October 12, 2010
Smaller And Cheaper But 300 Times More Intense
Scientists and supercomputers prove theory which could revolutionize lasers
More brilliant X-rays, more cost-effective methods for developing new energy sources and advanced manufacturing processes are just some of the benefits which may come from a novel technology, proven at the theoretical level by a consortium of British and European laser scientists. The research, led by scientists at the Science and Technology Facilities Council's Central Laser Facility is published in this week's edition of Nature Physics (October 10 2010).A team of scientists from the Instituto Superior Tecnico in Lisbon, Imperial College London, and the Universities of St Andrews, Lancaster and Strathclyde as well as STFC's Central Laser Facility staff have demonstrated the feasibility of a groundbreaking method called Raman amplification which can take long laser pulses and compress them to 1000 times shorter, but with intensities 300 times greater. This means that current very expensive and complex laser set-ups could eventually be replaced with smaller and more cost-effective systems. This would make many technologies, including methods used to develop x-rays which rely on lasers, far more accessible and easier to mass-produce. This latest development is another step in laser scientists' quest to develop ever more powerful lasers, increasingly demanded by new technologies since the invention of the laser 50 years ago.
The technique has been examined over a two year period, using some of the world's most powerful supercomputers, to test every possible aspect of the theory. "In the past, studies have been carried out to test the theory, but only using simplified models which do not include all of the relevant phenomena. Our new model has shown that, in most cases, the amplified laser beam breaks up into 'spikes', making it difficult to focus the beam to a small spot" said Dr Raoul Trines from STFC's Central Laser Facility. "But for a few special cases, the amplified laser pulse is of excellent quality, enabling exceptionally tight focusing of the beam".
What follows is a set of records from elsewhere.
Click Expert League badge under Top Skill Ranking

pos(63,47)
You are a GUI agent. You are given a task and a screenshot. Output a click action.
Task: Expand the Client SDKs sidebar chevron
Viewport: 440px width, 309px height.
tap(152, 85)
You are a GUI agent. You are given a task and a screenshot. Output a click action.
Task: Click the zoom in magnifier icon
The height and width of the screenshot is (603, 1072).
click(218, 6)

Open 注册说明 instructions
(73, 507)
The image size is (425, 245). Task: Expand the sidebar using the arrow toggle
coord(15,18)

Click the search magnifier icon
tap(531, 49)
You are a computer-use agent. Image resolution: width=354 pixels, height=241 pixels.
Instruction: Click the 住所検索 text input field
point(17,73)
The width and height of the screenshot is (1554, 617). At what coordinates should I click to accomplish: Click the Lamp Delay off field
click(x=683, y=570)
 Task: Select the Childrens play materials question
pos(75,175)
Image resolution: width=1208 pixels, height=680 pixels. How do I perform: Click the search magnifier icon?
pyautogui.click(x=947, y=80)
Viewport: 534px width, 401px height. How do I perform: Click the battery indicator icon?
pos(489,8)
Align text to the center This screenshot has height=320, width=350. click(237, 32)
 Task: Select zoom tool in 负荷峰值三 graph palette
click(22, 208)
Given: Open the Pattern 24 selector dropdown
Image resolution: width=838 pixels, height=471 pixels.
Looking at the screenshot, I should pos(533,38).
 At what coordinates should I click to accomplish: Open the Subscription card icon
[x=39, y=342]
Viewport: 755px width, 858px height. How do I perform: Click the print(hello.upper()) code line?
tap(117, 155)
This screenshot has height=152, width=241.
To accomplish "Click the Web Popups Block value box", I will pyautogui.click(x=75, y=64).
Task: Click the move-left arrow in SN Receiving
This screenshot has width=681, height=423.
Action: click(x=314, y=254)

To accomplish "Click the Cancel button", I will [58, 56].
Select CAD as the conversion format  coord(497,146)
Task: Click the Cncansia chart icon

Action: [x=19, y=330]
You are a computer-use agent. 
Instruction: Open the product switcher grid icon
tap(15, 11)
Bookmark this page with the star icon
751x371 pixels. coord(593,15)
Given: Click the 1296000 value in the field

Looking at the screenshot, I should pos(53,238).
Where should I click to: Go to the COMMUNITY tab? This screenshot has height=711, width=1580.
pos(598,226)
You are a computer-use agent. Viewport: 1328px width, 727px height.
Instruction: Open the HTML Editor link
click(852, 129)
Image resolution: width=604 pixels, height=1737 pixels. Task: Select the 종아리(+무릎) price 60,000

Professor John Collier, Director, STFC's Central Laser Facility said; "This year's celebration of 50 years of the laser* is a poignant reminder that we need to start thinking about the next generation of laser technology. We have come to rely on lasers so much in our daily lives, for everything from high speed internet connections to medical techniques, that we can't afford to pause even for a moment in developing laser techniques further, because these new techniques take years to develop and test".
The next step is to apply the theoretical study on an actual high power laser and fine tune the method through rigorous experimental testing.